* [SELECTED PASSAGE]:
We are enjoying our summer here in the Kalahari, although we have some very warm days. However, we find it overall not as hot as summers of previous years. We’ve had a little bit of rain about three weeks ago. Northern Namibia had bigger showers then, but here in the Kalahari it was only scattered showers and most farms haven’t had any rain yet. We hope and pray for rain soon, because it is very dry and dusty and the first rains always wash off the dust from everything.

December is also the time of the year when our workers go on their yearly vacation. So we are very busy with miscellaneous things on the ranch as well as general maintenance. The sheep all needed a dosage against parasites and worms for the (hopefully) upcoming "wet" season. The gardens and vegetable patches needs to be watered every day to keep off the adverse effects of the Kalahari's arid climate. The water installations and troughs on the farms have to be checked almost daily to make sure there is enough water for all the animals. It often happens this time of the year that porcupines gnaw through water pipes and then whole reservoirs can drain in one night to leave all the animals of that area without water. Two or three days without water for any animal, can mean disaster. Water in the Kalahari is an absolute essentiality for the existence of every creature. So... these are some of the things keeping us busy during our summer school vacation month.

As I was walking outside this morning, I thought of the wonderful privilege one has to be capable to WORK. Each of us tend to forget at times that we have to be thankful for health to do our daily work. And at the end of each year, one tends to do a certain analysis/evaluation of things done and achieved during the year. It is a prayer... "And let the beauty of the LORD our God be upon us: and establish thou the work of our hands upon us; yea, the work of our hands establish thou it." (Ps 90:17)

But we should never forget the real purpose of all our work on this earth: to glorify our Heavenly Father.

"...Let the grace of God in us produce the light of good works. And let Divine consolations put gladness into our hearts, and a lustre upon our countenances. The work of our hands, establish thou it; and, in order to that, establish us in it. Instead of wasting our precious, fleeting days in pursuing fancies, which leave the possessors for ever poor, let us seek the forgiveness of sins, and an inheritance in heaven. Let us pray that the work of the Holy Spirit may appear in converting our hearts, and that the beauty of holiness may be seen in our conduct…" (Matthew Henry Concise Commentary on Psalm 90:17)

Nothing of this current life and earth would have had a goal or wonderful, glorious end… if it hasn't been for the most precious gift of all times: Jesus Christ (see Meditation below).

"Our works are good when the will of God is the rule of them, and the glory of God the end of them; when they are done in his strength, and for his sake; to him, and not to men."
(Matthew Henry Concise Commentary on John 3:1-21)

Kalahari Hunting News 2011 Namibia

Thank you again for each of you who've hunted with us this year and with whom we could share our mutual love for the outdoors and nature.

* [TASKS]:
**1)** In the Kalahari update, which animals often gnaw through water pipes at this time of year?
**2)** Summarize the Kalahari update in two sentences.
The listing that follows has no connection to the Kalahari update.

* [RECORDS SUPPLIED]:
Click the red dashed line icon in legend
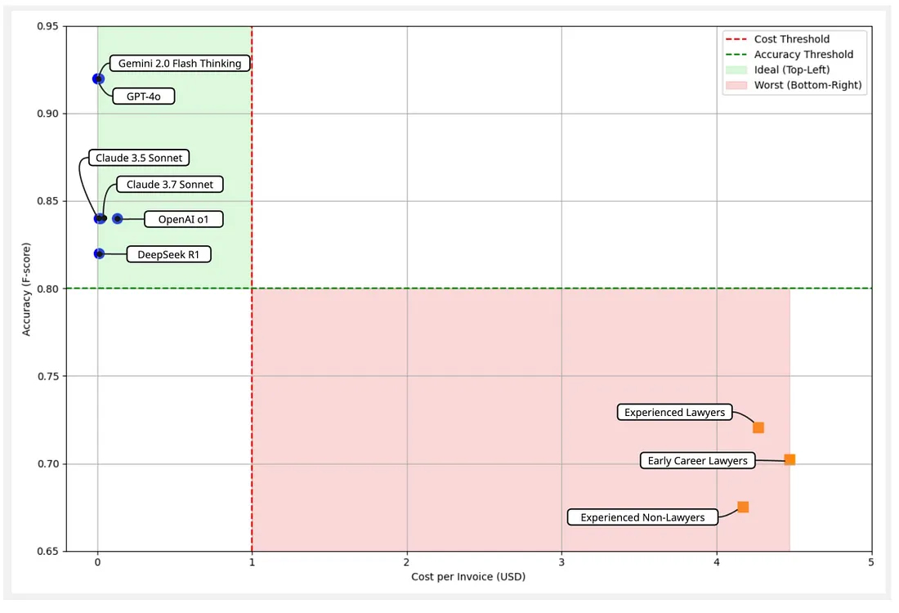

* * *

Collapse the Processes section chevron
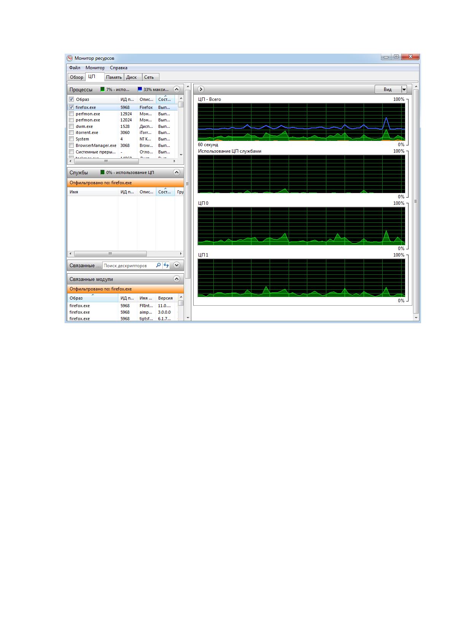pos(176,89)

* [ANSWERS]:
**1)** Porcupines.

**2)** Summer in the Kalahari has been less hot than in earlier years but very dry, with only scattered showers. With the workers away on vacation in December, the family is busy dosing sheep, watering gardens, and checking water installations, while reflecting that all work should serve to glorify God.